Task to complete:
Beginning with the line that holds "You are a computer-use", copy every remaining line of the listing below exactly, and leave the pictures out.
○ ○ ○
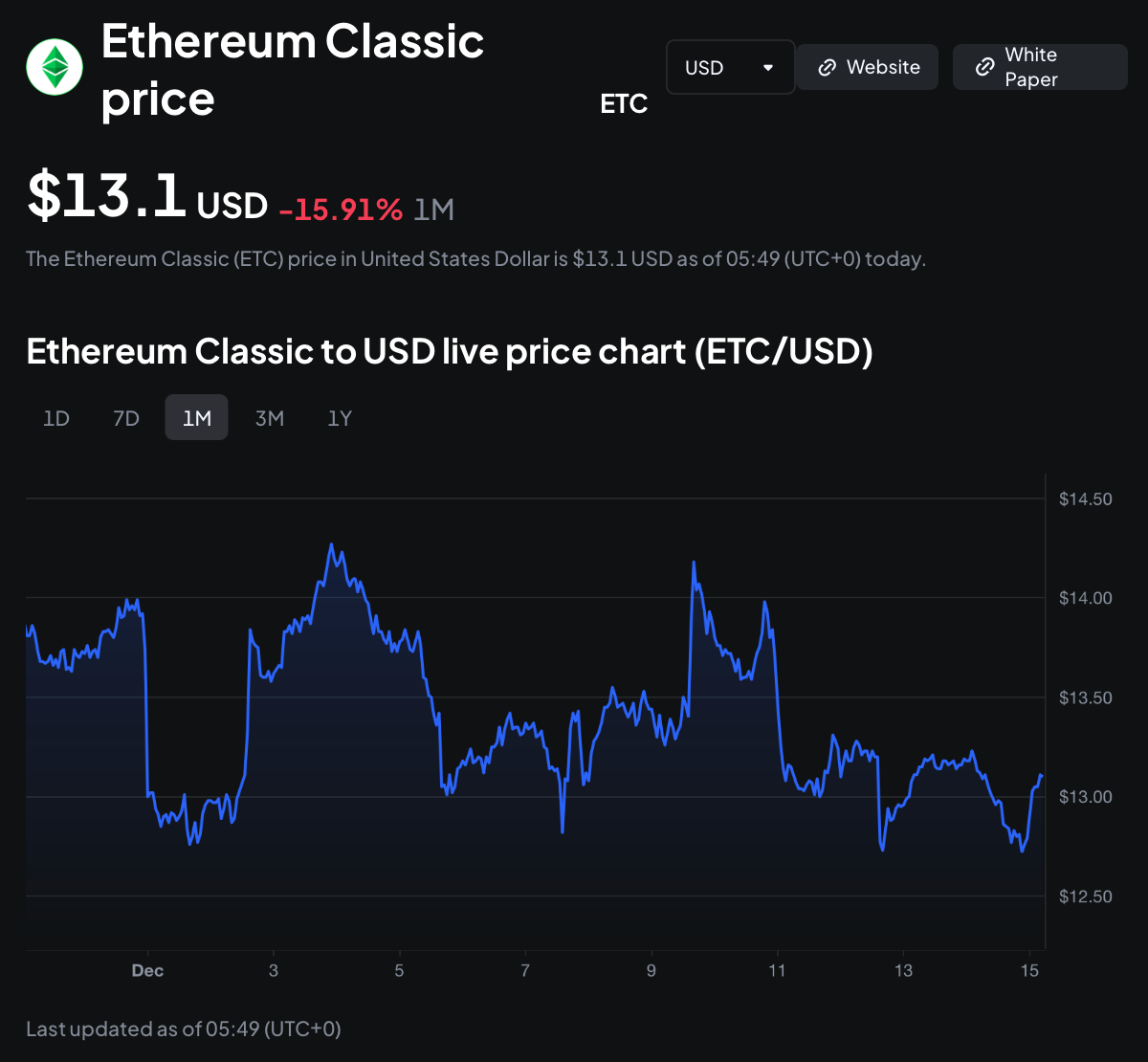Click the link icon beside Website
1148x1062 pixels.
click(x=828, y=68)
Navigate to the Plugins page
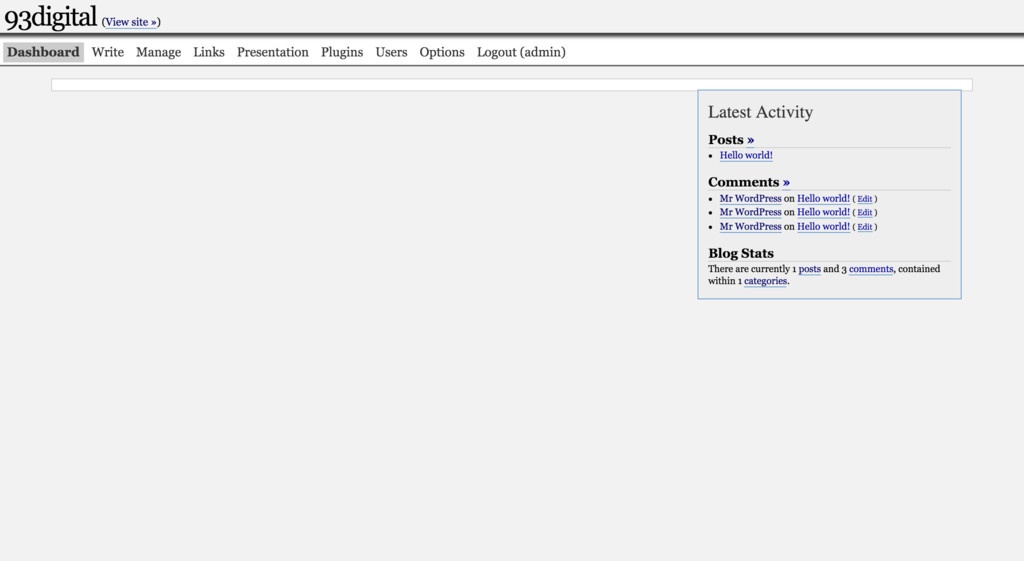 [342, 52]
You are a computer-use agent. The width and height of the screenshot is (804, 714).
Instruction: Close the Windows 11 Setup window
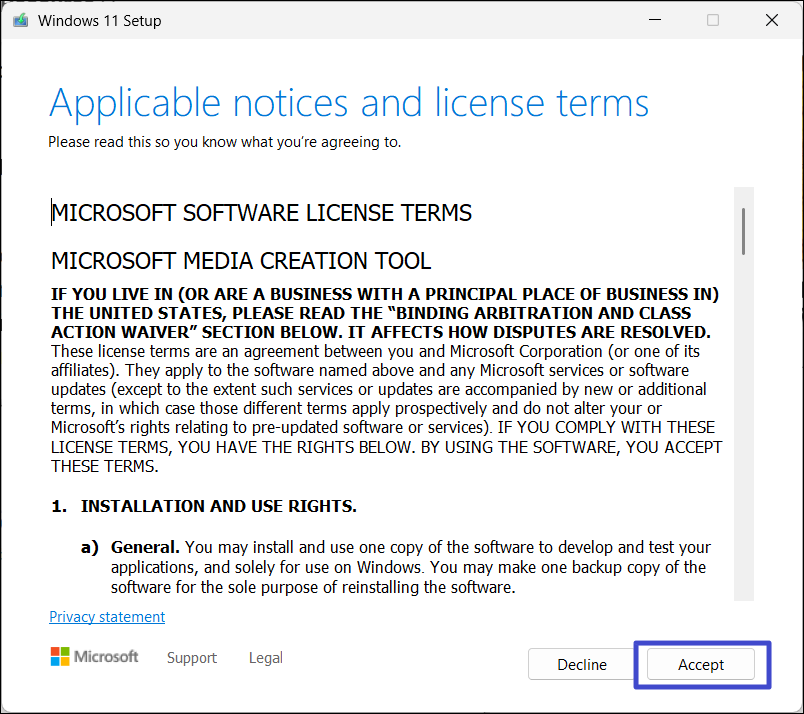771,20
○ ○ ○
Solution to the problem:
You are a computer-use agent. The width and height of the screenshot is (804, 714).
Instruction: Close the Windows 11 Setup window
771,20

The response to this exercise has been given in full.